Yeni Berenice exige al Congreso aprobar con urgencia ley de protección para víctimas y testigos

Lorian Cuevas | 21 septiembre 2025

República Dominicana. – La procuradora general de la República, Yeni Berenice Reynoso, solicitó formalmente al Congreso Nacional que apruebe este año un anteproyecto de ley orientado a proteger los derechos de víctimas, testigos y otros participantes en procesos judiciales que se encuentren en situación de riesgo. La iniciativa forma parte de una estrategia coordinada entre el Ministerio Público y el Poder Ejecutivo, y según Reynoso, representa una deuda histórica del sistema de justicia dominicano, que hasta ahora no contaba con una legislación específica para este tipo de casos.

Durante su intervención en el Congreso Internacional “Victimología Aplicada”, la procuradora destacó que, históricamente, el enfoque del sistema legal ha estado centrado en los imputados, mientras que las víctimas y los testigos han quedado en segundo plano. Según los datos proporcionados por Reynoso, en los últimos cuatro meses dos testigos de procesos penales fueron asesinados —uno en Santiago en junio y otro en San Francisco de Macorís en agosto— lo que pone de manifiesto la necesidad urgente de medidas de protección.

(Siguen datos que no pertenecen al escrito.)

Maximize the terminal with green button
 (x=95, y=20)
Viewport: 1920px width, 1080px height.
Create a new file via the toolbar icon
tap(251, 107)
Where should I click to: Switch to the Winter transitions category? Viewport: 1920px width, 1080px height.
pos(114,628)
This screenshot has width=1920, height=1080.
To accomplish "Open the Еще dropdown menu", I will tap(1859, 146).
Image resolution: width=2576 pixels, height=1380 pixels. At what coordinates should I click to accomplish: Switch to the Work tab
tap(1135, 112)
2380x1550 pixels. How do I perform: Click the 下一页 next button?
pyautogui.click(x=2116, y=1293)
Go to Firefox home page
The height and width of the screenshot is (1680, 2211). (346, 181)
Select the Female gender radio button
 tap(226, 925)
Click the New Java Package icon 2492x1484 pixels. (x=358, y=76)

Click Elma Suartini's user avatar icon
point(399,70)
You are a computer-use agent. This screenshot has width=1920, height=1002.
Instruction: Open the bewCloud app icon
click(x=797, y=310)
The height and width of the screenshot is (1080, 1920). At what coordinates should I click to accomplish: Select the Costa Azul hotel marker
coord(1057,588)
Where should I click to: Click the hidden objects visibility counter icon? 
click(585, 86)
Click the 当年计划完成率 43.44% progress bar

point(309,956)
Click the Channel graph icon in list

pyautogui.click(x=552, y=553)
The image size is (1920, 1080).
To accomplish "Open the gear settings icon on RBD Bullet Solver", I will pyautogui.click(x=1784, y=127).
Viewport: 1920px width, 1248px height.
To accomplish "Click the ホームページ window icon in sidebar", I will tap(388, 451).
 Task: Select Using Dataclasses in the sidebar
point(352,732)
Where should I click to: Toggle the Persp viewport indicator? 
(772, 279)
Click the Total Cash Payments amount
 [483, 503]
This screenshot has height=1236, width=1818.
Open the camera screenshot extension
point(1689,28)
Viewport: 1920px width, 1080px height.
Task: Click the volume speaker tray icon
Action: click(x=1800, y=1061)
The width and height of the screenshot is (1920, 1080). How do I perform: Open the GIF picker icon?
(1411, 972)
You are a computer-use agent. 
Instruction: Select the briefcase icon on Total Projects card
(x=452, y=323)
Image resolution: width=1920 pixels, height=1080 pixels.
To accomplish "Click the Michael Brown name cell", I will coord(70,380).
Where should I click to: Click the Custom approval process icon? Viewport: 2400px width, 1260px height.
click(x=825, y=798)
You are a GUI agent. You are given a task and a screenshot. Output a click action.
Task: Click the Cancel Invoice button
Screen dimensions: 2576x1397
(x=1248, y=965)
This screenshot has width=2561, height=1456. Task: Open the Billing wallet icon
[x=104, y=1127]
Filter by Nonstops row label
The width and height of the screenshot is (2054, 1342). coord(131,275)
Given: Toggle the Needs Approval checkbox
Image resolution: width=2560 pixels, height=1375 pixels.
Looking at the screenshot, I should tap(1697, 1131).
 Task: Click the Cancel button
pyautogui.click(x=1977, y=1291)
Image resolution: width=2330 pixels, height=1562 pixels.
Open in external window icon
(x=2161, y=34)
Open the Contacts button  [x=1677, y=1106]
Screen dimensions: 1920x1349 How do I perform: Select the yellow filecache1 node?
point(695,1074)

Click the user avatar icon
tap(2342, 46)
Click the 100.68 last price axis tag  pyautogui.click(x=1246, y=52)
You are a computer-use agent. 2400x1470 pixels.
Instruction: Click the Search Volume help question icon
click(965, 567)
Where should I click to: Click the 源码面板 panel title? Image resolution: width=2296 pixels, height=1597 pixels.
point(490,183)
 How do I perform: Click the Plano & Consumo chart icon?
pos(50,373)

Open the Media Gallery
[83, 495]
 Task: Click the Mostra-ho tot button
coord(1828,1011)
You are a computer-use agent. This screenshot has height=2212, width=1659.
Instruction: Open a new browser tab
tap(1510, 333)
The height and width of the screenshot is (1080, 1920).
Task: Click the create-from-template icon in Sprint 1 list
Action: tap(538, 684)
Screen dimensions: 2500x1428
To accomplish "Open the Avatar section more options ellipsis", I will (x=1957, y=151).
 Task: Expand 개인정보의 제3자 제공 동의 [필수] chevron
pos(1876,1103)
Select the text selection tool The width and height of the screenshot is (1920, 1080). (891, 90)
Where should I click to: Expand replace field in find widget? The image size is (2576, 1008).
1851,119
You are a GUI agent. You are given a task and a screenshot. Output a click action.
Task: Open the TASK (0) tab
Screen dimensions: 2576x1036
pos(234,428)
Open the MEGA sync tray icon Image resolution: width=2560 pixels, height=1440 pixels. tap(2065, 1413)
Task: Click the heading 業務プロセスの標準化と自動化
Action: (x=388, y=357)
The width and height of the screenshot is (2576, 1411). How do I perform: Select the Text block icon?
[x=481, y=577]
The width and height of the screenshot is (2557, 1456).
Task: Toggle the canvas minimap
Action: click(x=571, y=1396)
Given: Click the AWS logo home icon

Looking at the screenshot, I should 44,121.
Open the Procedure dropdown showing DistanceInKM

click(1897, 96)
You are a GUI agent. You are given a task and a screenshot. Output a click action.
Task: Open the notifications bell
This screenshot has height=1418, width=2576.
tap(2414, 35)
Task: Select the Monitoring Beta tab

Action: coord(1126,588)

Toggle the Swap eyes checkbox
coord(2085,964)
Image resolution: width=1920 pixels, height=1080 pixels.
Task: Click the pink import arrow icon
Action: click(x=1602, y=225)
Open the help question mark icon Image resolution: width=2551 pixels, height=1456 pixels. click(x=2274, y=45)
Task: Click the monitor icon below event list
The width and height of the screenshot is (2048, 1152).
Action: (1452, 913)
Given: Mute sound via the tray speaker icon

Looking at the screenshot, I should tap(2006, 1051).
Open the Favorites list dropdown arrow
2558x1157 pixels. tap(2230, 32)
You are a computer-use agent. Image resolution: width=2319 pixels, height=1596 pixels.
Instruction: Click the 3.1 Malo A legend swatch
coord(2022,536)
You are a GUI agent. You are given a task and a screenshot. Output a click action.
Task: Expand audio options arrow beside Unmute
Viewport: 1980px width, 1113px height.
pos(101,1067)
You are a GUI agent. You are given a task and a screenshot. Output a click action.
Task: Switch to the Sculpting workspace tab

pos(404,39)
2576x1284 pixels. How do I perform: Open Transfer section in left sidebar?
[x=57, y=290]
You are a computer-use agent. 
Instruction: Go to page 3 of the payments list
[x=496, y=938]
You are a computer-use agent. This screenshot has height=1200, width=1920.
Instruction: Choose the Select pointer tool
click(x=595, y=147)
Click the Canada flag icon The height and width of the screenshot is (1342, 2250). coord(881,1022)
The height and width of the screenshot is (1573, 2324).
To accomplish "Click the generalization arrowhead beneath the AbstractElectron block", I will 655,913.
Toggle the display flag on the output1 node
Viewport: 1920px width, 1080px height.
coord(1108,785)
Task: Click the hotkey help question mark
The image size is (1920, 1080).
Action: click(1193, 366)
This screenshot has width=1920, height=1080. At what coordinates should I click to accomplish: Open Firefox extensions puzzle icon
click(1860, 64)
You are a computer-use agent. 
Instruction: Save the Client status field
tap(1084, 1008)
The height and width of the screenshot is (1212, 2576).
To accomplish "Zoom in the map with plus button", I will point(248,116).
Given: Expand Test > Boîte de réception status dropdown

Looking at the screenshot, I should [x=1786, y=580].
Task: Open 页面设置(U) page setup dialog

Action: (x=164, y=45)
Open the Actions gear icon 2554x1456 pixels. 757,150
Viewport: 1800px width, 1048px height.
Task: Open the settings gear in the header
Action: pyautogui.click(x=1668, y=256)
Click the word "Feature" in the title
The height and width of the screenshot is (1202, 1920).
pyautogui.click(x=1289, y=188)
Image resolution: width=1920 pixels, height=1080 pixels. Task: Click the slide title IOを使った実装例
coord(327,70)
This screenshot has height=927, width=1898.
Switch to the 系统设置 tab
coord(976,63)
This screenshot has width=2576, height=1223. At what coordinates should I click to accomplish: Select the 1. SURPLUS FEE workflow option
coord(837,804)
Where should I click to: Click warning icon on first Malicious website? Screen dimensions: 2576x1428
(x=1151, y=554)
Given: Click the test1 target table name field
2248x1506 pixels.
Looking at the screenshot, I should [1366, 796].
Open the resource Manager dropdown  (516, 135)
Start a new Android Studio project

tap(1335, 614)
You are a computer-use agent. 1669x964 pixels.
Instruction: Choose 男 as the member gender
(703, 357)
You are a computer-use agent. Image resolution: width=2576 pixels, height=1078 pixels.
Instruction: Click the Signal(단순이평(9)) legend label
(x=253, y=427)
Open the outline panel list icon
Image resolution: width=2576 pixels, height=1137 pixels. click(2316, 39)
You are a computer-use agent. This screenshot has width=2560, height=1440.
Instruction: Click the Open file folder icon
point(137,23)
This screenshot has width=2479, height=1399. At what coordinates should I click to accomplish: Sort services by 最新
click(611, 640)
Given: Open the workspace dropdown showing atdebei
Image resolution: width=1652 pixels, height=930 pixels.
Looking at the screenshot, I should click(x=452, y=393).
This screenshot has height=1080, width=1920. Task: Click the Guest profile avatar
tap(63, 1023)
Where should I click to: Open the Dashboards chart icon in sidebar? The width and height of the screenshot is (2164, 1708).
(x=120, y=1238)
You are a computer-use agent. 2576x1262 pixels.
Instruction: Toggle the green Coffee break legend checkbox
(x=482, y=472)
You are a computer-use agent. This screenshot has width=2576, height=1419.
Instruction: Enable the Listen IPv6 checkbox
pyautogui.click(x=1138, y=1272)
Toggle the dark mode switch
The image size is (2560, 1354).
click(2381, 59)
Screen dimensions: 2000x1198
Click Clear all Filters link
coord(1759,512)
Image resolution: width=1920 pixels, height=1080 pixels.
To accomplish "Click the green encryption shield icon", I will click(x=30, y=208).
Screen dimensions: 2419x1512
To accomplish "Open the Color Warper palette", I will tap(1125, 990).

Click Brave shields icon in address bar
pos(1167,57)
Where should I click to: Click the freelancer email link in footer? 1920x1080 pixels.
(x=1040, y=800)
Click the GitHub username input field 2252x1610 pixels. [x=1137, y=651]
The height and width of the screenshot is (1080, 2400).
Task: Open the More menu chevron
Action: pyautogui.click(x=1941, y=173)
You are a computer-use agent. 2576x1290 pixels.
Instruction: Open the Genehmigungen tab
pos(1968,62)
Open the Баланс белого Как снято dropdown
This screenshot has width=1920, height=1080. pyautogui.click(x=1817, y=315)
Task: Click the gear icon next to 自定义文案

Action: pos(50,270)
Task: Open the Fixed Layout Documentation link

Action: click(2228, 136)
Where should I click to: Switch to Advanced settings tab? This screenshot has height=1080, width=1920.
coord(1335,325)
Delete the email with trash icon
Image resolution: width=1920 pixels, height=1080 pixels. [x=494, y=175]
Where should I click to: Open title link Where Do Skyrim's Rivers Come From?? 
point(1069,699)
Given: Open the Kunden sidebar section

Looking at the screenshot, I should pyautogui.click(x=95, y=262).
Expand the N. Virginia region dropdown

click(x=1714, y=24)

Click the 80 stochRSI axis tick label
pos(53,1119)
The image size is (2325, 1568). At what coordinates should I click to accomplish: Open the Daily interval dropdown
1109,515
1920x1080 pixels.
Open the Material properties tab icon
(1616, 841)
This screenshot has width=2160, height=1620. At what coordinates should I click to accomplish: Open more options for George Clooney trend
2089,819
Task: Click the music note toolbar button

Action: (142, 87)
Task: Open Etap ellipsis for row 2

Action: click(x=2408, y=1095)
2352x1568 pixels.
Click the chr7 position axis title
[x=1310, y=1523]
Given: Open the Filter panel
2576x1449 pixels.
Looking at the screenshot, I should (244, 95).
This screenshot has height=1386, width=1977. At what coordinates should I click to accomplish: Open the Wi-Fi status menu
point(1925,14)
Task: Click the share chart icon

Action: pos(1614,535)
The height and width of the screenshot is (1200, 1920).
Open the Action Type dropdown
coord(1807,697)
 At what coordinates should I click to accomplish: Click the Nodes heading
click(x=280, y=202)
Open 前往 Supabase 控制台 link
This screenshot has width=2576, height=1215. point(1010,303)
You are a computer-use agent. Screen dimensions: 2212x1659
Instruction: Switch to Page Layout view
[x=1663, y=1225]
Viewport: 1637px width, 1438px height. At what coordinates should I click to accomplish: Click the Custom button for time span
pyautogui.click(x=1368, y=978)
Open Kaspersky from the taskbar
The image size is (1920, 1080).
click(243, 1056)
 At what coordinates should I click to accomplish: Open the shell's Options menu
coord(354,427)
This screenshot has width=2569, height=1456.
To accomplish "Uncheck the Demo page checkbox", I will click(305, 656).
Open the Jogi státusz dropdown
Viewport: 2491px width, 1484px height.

El proyecto de ley propuesto se apoya en tres pilares esenciales: la creación de un programa de protección para víctimas y testigos, la garantía de representación legal a nivel nacional, y la implementación de un sistema integral de atención que incluya, entre otros servicios, asistencia clínica y médico-legal adaptada a cada caso. La procuradora aseguró que estas medidas buscan que quienes han sufrido daños puedan denunciar y colaborar con la justicia sin temor a represalias.

Reynoso enfatizó que la aprobación de esta ley no puede seguir postergándose, ya que se trata de una necesidad real más que de una simple actualización normativa. “No es un lujo, es una necesidad urgente”, afirmó, destacando que la promulgación de esta legislación sería una señal de compromiso con la justicia, la reparación y la protección de los derechos fundamentales de quienes históricamente no han tenido suficiente apoyo dentro del sistema judicial dominicano.